=== Section Start ===

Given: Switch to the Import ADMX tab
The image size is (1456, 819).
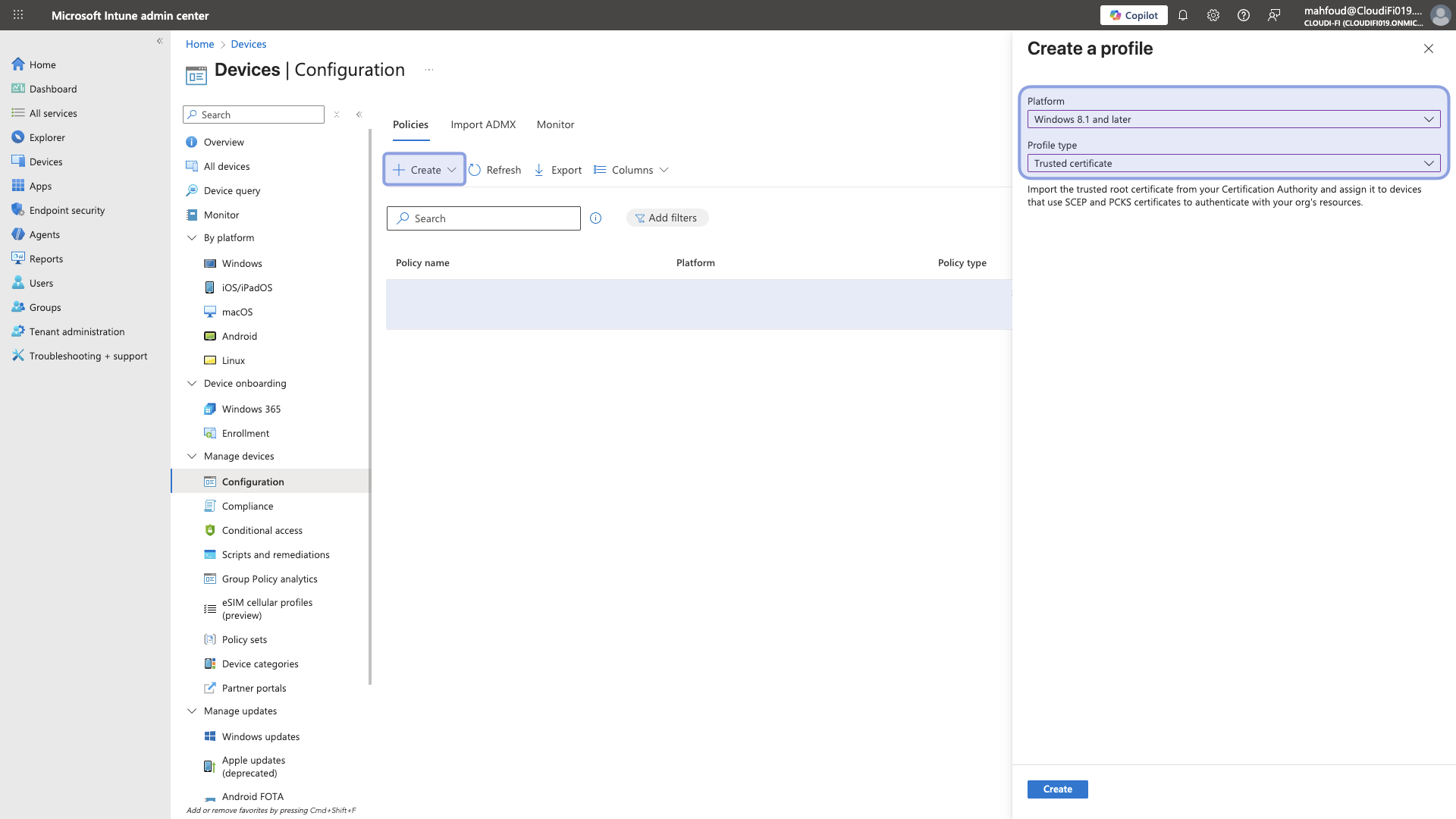Looking at the screenshot, I should coord(483,124).
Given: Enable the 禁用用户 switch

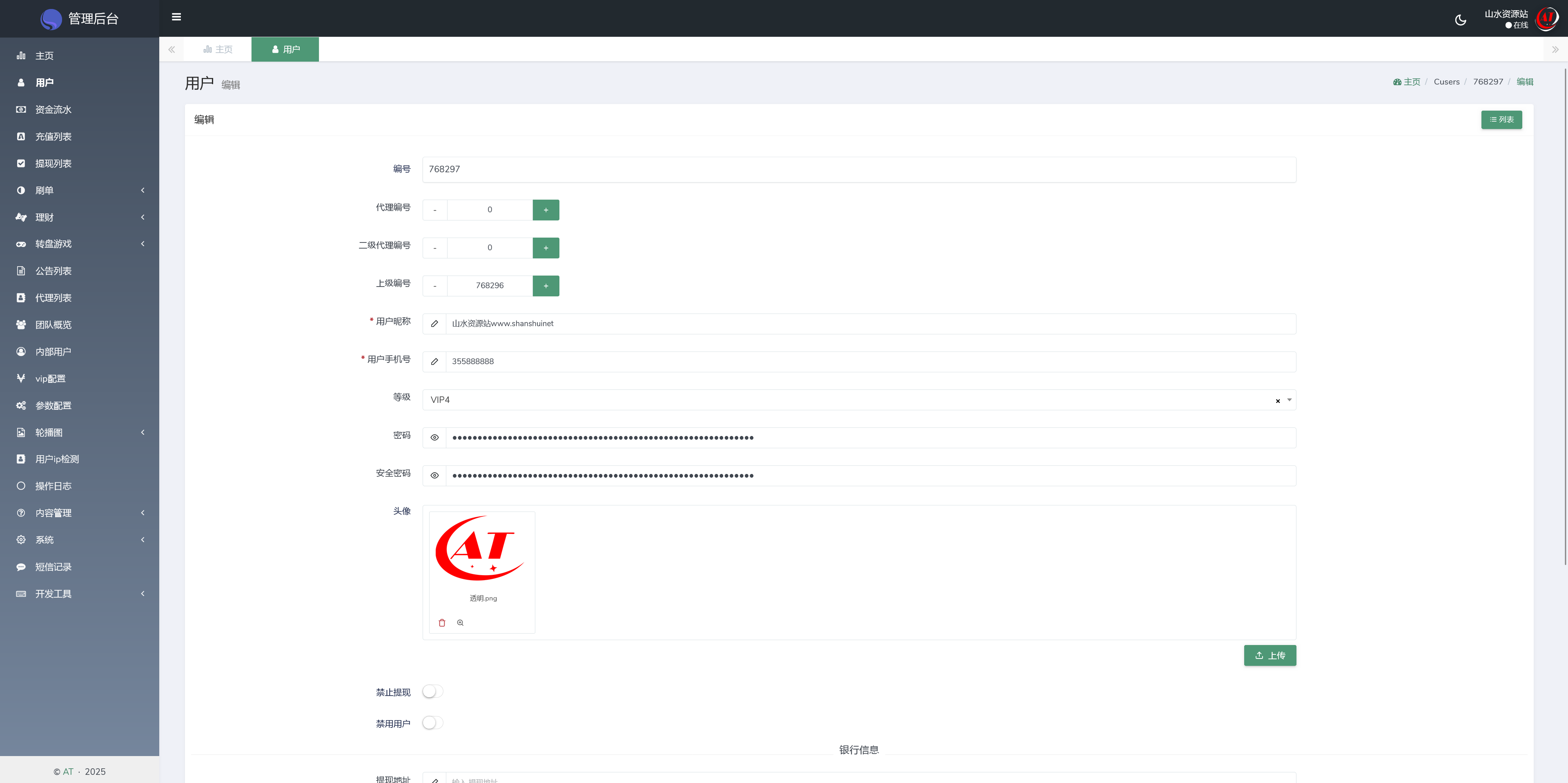Looking at the screenshot, I should (x=433, y=723).
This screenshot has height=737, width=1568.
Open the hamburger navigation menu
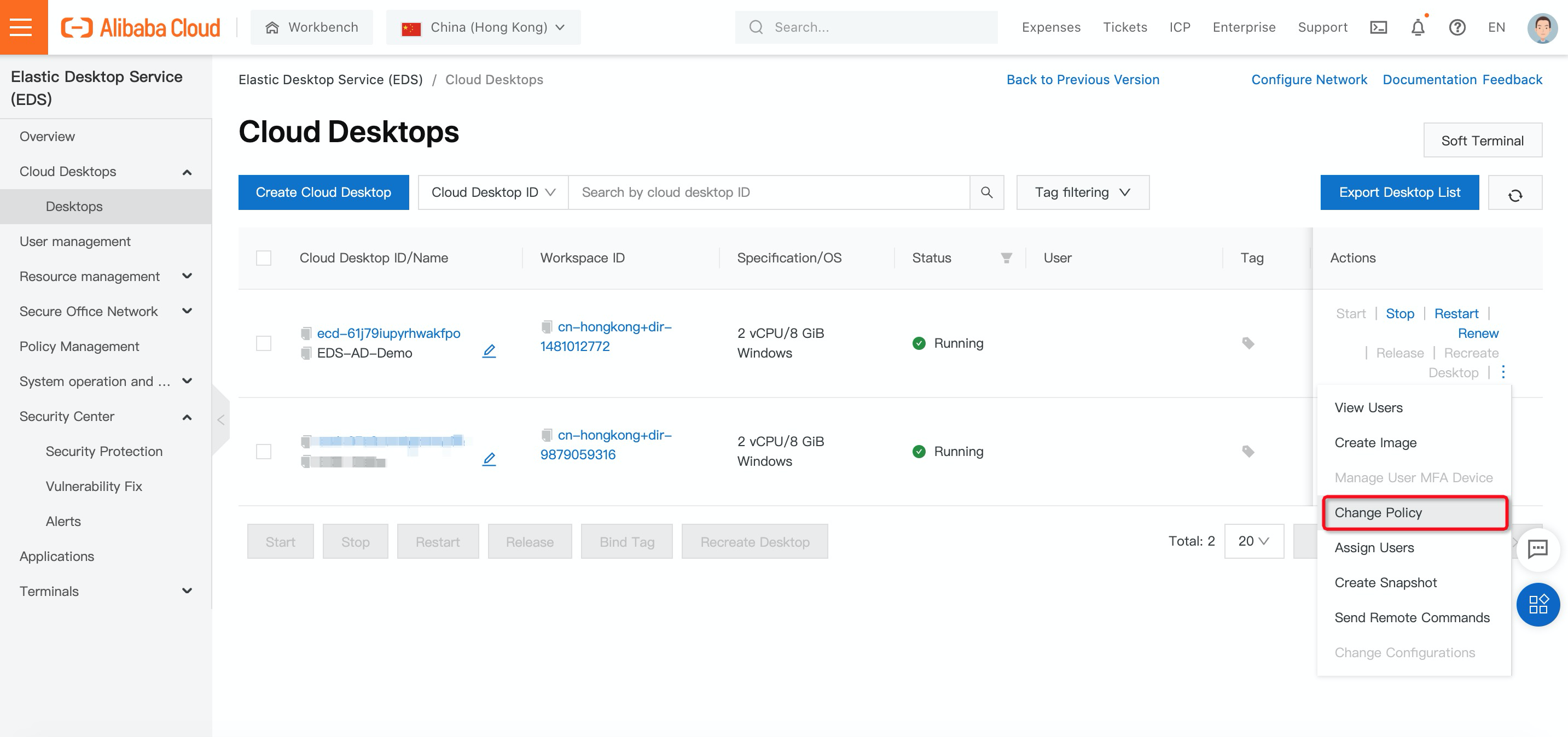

=== Section End ===

§ **What this task involves**
Once the pictures are set aside, please output all the data word for word.

§ **Written response**
Given: Switch to the Import ADMX tab
The image size is (1456, 819).
Looking at the screenshot, I should coord(483,124).
Given: Enable the 禁用用户 switch

Looking at the screenshot, I should (x=433, y=723).
This screenshot has height=737, width=1568.
Open the hamburger navigation menu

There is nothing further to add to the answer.